Raspberry Pi 4 Model B Gains Official OpenGL ES 3.1 Conformance Certification From the Khronos Group

Changes available in upstream Mesa now, but there's no date yet for when they will become part of a stock Raspbian installation.

Gareth Halfacree
4 years ago β€’ HW101
The Raspberry Pi 4 is now officially OpenGL ES 3.1 conformant. (πŸ“·: Gareth Halfacree)

The Khronos Group has officially certified the Raspberry Pi 4 Model B family of single-board computers as conforming to the full OpenGL for Embedded Systems (OpenGL ES) 3.1 specification β€” though the updated software required has yet to make it to the Raspbian operating system.

The Raspberry Pi 4 Model B, launched last year, brought with it the first new graphics processor in the single-board computer family's history: a Broadcom VideoCore-VI, a considerable upgrade from the VideoCore-IV that had been powering every model through to the very first Raspberry Pi Model B. The new GPU included the ability to run dual 4k displays via a pair of micro-HDMI connectors, but some of its functionality was locked behind missing drivers; late last year outgoing graphics driver developer Eric Anholt and incoming maintainer Igalia announced the unlocking of OpenGL ES 3.1 Compute and Geometry Shader support, filling in two of the big gaps.

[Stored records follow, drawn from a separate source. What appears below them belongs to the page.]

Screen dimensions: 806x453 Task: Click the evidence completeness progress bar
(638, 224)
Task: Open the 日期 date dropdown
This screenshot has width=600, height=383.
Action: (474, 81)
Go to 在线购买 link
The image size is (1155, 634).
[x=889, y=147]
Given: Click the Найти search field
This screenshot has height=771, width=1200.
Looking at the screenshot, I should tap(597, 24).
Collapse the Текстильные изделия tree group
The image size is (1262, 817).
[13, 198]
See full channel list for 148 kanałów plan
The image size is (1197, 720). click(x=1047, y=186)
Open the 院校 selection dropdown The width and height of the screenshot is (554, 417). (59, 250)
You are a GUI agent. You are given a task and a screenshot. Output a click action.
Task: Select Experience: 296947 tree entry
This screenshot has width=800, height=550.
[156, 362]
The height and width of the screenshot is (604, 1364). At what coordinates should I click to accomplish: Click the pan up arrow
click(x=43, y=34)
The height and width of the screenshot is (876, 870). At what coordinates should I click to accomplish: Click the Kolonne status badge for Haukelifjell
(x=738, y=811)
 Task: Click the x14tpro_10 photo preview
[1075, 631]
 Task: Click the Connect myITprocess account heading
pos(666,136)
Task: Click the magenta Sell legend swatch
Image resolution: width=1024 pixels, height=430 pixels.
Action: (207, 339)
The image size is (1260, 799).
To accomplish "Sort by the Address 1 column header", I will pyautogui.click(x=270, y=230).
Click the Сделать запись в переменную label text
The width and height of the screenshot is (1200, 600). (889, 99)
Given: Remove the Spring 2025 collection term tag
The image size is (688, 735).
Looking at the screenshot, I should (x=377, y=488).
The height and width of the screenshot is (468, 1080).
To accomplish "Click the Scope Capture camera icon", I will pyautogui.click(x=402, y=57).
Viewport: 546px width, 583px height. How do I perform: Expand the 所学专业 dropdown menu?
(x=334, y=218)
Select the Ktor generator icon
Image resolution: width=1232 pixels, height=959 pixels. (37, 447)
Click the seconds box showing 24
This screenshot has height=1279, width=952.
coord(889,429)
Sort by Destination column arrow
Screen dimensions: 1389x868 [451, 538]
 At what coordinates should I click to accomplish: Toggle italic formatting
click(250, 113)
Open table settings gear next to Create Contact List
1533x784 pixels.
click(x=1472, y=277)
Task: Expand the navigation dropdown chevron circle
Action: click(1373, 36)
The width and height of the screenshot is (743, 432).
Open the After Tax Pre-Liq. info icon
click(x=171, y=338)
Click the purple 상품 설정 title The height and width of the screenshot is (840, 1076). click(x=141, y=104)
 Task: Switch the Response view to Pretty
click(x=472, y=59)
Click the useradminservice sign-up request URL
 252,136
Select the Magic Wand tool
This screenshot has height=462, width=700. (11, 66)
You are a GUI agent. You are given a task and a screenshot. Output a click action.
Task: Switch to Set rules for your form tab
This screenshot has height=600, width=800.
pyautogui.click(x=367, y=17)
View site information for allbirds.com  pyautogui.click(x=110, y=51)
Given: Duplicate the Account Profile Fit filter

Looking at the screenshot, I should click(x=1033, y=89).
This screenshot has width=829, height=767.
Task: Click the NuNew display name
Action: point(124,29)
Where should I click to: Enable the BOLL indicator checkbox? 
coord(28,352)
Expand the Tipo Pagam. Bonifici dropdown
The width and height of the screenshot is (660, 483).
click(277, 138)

At the time, Igalia confirmed it was working on a fully-standard-compliant OpenGL ES 3.1 implementation. "We are currently hard at work squashing the last few bugs exposed by the Khronos Conformance Test Suite," Igalia developer Iago Toral claimed at the time, "and we hope to be ready to merge this functionality in the next major Mesa release, so look forward to it!"

Now, the Khronos Group behind the OpenGL family of standards has confirmed that the Raspberry Pi 4 Model B is officially conformant to the standard. "Thanks to all our friends at the Khronos Group and Igalia for their help in getting this done," Raspberry Pi Foundation co-founder Eben Upton writes via Twitter.

That the Raspberry Pi 4 and its VideoCore-VI GPU have passed conformance testing is only part of the story, however: The changes required for conformance have been submitted as part of the Mesa project, and are at the time of writing available only to those using the very latest upstream Mesa. Upton has confirmed that the plan is to bring that version of Mesa to Raspbian, the Foundation's official Linux distribution, but that availability will require that "Mesa and its dependency set does not diverge excessively from the [Raspbian] Buster baseline."

Upton also confirms that work on certifying conformance to OpenGL ES 3.2 is ongoing, though paused: "We have an implementation of [geometry shading]," he writes, "but have paused [tessellation] while we look at other things."